Incidentally, all the quotes in this article from the AWL website are by-lined as being written by Daniel Randall, one of the four people Labour has just expelled.

This isn’t a case that’s up for argument, it is very clear cut.

I don’t have a particular animus towards AWL. They are more intellectually consistent, and campaign within unions and single-issue campaigns in a more constructive way than rival far left groups like the SWP. Their politics are more appealing and less crude on a host of issues such as the Israel/Palestine conflict. Their small group includes many people who I admire and like, and people who have genuinely parted company from them are some of the best activists and political thinkers I have met, making a great contribution to Labour now they have left the AWL.

But they are a separate party from a separate political tradition. They don’t have a place within Labour. I want Labour to grow both to its left and right both in terms of members and voters. But I draw a line at Trotskyist revolutionaries playing a game where they try to infiltrate the Labour Party and take over our local structures or recruit our members for the benefit of their own party.

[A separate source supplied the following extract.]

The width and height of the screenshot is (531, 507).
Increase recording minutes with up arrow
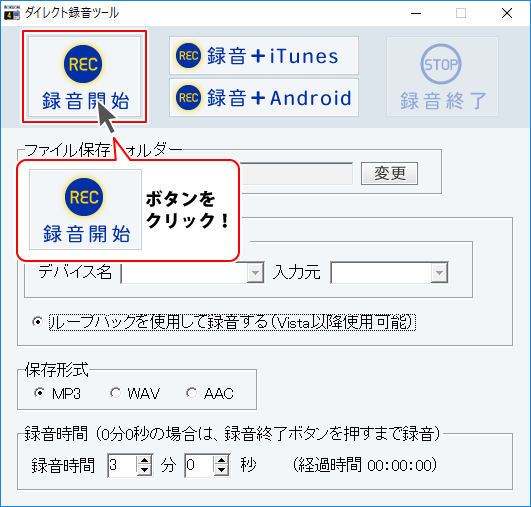click(x=145, y=460)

The people who have most to lose from this are the legitimate, democratic socialist bit of Labour’s Hard Left – the vast majority of the people in the tradition of Benn and Corbyn. It does them huge reputational damage to be associated with people from outside the democratic socialist tradition and with an agenda which is not about Labour’s interests but their own. The one thing guaranteed to kill Momentum and all the idealism of the new joiners inspired by Jeremy is if either Momentum or the wider Party become a factional playground for AWL, Militant’s successors in the Socialist Party, or worst of all the SWP to push their divisive and sectarian politics.

Just because the democratic socialist Hard Left called the issue of Militant and Socialist Organiser wrong in the 1980s, they are not fated to repeat history, they don’t have to open their own doors or those of the party to people who do not share our values or have Labour’s welfare at heart.